I have become that woman, the one who has a swimming pool for her four-footed companion. I figure it’s just a matter of time before she gets a chair at our table. I mean she already has a few car seats, different styles for different types of trips. And let’s not forget the multitude of dog beds that make appearances in various rooms in my house.
I’ve always considered my pet to be a part of the family, and to that end said pet has always lived in the house with me. And yes of course the four-footed ones n my life have been, well let’s be candid here, spoiled.
I just never thought I’d become that woman who goes out of her way to pick up things like pools and floating toys for said pool. That was the errand for the day, in case you are wondering, floating toys for the dog’s pool. Not buying groceries for the meals of the day, not even to pick up a much-needed new pair of shoes. Nope, just stopping of fun to the pet store for the dog. Because I have become that woman! (For the record, I’m perfectly fine with being this woman, after all my four-footed is the apple of my eye and full of unconditional love! And you cannot put a price on that!)
Some days no matter what you do, you will drop your ice cream cone. Sometimes it just cannot be helped, either because of weather or improperly prepared cones. It is, as they say, just how the cookie crumbles or the ice cream drips and slips!
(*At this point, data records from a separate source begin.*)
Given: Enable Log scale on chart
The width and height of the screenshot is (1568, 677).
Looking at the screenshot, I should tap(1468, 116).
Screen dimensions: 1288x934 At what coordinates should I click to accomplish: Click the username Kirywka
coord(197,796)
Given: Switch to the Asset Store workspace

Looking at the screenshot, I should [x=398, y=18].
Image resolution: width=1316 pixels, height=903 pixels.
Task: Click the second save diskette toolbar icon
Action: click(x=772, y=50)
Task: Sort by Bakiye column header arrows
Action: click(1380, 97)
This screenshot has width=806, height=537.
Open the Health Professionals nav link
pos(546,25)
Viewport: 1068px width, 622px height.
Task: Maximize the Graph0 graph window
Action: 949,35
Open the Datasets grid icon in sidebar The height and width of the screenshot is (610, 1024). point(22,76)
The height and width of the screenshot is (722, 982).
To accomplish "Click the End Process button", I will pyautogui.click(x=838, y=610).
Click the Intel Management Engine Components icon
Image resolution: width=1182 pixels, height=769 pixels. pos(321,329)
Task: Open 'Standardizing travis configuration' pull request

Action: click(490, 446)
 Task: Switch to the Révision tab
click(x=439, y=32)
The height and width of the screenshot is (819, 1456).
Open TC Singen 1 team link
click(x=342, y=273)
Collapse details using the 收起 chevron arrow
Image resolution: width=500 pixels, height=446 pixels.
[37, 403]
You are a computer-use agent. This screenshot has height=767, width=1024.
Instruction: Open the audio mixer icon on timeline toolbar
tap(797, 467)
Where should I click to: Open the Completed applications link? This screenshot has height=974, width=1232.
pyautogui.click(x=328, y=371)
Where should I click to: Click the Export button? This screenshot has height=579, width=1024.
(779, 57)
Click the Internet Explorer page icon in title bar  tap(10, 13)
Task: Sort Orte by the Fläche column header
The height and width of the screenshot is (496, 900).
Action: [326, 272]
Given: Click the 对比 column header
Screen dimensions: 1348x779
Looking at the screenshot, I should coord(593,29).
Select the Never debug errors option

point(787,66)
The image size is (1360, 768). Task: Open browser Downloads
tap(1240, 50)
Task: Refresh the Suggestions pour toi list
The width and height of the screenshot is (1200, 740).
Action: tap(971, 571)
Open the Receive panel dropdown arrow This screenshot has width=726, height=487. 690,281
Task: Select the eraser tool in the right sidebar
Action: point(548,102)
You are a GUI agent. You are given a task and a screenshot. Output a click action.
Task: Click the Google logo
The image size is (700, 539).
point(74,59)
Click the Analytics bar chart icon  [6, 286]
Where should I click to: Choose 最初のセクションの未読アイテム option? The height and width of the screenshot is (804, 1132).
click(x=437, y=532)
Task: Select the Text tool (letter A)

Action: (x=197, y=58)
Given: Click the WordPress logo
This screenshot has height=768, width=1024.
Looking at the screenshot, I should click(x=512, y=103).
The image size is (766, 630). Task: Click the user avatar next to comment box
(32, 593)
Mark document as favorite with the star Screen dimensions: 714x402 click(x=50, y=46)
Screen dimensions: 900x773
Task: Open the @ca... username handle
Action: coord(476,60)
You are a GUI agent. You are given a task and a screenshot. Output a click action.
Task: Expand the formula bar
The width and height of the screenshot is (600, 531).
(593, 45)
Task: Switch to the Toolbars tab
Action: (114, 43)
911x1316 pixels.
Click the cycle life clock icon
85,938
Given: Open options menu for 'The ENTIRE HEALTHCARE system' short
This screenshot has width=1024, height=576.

Today was one of those days where despite his best efforts, Beloved had his ice cream fall out of the cone and onto the ground. He had to do a quick swipe to clean it up before the four-footed on came to help him. When she cleans up it involves her tongue and it ends up in her tummy, even when it’s not good for her. Unfortunately for us, when she does help the output of those results is the most unpleasant stuff you’ve ever encountered. So we try to avoid those moments because a hose can only do so much!
Now Beloved dropped his favorite flavor ice cream which is just insult to the injury. And it was a nice day, a warm day too so that didn’t help matters either. So there is Beloved sitting there with an empty ice cream cone, his favorite flavor of ice cream now in the garbage and a nice day and he looks over at me and says “it’s only ice cream, somewhere someone has lost something far more serious and important.” Because now and then Beloved puts it all into perspective, and because he saw that I had gotten him a refill of his ice cream!